The ultimate threat, the report adds, is a crisis so severe government will be unable to function.
The study, authored by U. of I. professors David Merriman and Richard Dye, concludes that even if the governor and the legislature agree on a remedial package of spending cuts, new and higher taxes, and policies that grow the economy, it will take a decade of “sustained fiscal discipline”—that’s 10 years— to put Illinois back on sound footing.
So what does “sustained fiscal discipline” look like to Merriman and Dye?
- Cutting discretionary spending—everything but K-12 education, Medicaid, debt service, pension payments and revenue sharing with local governments—by 2 percent a year.
- Raising the state income tax from 3.75 to 4.75 percent for individuals and 5.25 to 6.65 percent for corporations.

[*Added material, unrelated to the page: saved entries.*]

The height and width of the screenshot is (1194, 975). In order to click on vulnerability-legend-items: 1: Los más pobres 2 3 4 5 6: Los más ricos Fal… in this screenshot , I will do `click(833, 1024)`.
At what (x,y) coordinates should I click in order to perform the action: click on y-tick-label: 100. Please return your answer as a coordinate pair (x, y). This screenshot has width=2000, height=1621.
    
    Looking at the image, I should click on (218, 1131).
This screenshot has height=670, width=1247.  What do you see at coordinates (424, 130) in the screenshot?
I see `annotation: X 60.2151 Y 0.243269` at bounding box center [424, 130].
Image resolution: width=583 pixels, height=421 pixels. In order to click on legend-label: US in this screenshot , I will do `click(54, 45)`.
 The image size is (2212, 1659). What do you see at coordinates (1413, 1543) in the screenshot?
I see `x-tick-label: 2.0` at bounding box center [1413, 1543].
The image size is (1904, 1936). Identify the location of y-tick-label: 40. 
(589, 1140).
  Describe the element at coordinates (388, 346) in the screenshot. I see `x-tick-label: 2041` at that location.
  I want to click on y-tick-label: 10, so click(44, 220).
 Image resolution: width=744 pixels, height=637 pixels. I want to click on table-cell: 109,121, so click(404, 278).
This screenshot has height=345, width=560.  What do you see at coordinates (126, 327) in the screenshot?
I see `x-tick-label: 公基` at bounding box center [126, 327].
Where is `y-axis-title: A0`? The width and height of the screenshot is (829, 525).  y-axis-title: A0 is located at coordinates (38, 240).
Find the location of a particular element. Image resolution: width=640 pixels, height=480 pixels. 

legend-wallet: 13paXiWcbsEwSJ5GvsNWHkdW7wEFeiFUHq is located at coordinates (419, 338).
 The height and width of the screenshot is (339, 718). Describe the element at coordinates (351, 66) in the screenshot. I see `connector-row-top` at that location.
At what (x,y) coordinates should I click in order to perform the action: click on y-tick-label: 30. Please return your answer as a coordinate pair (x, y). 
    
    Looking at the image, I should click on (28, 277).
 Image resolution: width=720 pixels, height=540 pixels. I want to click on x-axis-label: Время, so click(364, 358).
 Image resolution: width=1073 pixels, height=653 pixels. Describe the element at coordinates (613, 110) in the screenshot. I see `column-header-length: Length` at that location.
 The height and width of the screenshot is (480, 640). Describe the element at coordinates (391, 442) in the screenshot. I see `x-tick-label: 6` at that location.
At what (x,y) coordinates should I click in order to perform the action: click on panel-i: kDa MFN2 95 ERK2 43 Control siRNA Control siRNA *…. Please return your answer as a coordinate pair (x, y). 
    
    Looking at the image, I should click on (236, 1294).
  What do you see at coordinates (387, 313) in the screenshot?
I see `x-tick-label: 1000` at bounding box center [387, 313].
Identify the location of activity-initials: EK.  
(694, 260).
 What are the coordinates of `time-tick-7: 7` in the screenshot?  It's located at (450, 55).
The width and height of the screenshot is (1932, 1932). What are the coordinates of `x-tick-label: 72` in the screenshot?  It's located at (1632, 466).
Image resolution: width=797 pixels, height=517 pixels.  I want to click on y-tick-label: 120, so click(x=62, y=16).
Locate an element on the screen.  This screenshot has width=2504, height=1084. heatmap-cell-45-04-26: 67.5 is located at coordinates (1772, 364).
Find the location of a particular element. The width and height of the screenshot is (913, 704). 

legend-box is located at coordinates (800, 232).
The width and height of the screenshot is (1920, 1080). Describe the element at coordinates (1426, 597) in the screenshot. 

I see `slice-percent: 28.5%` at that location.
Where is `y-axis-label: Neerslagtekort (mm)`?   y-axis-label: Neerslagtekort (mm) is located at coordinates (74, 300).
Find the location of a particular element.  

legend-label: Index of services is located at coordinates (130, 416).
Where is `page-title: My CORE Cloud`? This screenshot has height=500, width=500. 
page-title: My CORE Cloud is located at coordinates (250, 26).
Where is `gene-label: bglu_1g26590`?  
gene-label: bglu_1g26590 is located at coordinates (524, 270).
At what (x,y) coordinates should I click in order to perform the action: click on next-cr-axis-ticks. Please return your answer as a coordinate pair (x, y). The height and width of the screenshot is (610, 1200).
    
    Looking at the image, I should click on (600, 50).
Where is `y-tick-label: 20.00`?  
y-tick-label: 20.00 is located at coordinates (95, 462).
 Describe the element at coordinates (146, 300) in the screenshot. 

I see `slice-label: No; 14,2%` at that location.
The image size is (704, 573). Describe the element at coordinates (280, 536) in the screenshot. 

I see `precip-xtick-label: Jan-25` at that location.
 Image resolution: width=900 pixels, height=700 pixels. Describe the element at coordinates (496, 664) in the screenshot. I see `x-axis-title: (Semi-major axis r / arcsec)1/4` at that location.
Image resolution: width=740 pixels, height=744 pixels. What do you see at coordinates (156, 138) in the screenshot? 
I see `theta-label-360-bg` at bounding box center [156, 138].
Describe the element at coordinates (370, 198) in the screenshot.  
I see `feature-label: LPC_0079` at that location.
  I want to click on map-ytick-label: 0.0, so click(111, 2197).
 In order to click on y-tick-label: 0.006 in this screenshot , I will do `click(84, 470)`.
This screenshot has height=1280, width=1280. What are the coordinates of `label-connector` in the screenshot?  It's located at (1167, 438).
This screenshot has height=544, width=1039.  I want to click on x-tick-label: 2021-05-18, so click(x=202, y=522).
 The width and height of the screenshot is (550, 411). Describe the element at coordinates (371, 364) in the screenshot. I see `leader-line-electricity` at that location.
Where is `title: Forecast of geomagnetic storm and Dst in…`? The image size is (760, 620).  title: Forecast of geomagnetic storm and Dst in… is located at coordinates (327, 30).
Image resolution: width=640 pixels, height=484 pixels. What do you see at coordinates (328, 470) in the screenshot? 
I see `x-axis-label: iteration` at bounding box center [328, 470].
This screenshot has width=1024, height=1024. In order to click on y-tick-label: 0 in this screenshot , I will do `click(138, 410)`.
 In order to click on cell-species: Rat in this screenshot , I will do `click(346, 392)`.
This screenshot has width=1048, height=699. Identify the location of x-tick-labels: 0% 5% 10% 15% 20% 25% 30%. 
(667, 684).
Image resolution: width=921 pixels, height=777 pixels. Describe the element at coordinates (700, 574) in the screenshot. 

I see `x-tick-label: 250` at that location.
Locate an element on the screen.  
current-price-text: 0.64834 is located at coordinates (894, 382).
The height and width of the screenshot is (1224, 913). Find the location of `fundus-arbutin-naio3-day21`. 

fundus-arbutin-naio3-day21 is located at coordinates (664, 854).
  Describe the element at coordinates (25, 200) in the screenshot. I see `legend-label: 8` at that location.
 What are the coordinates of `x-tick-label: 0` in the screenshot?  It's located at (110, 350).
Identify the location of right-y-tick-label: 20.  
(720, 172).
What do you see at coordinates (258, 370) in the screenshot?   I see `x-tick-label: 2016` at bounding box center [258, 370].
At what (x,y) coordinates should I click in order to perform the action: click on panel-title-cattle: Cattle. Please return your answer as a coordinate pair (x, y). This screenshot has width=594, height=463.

- Expanding the revenue base by taxing additional services and eliminating or reducing some tax breaks; the report doesn’t recommended specifics here, but two obvious targets are retirement income and residential real estate.
- Implementing business-friendly policies that can grow the economy, which could include elements of Rauner’s “turnaround agenda.”
Professor Merriman says the remedy will take political courage and patience:
“It’s going to require sustained changes in policy. Probably it’s not realistic to think that it can be done in under about a decade.”
The next decade begins on Jan. 1, which is less than a week away.
Merriman and Dye have provided state lawmakers with a valuable and sobering assessment of Illinois’ fiscal illness—current and long term—and they’ve prescribed the bitter medicine that could lead to an eventual cure.